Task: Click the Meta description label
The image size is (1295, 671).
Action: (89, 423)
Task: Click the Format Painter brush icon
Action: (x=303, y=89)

.....

■ Exercise brief
Reproduce every one of the records above verbatim, preserving each line as it appears.

■ Exercise output
Task: Click the Meta description label
The image size is (1295, 671).
Action: (89, 423)
Task: Click the Format Painter brush icon
Action: (x=303, y=89)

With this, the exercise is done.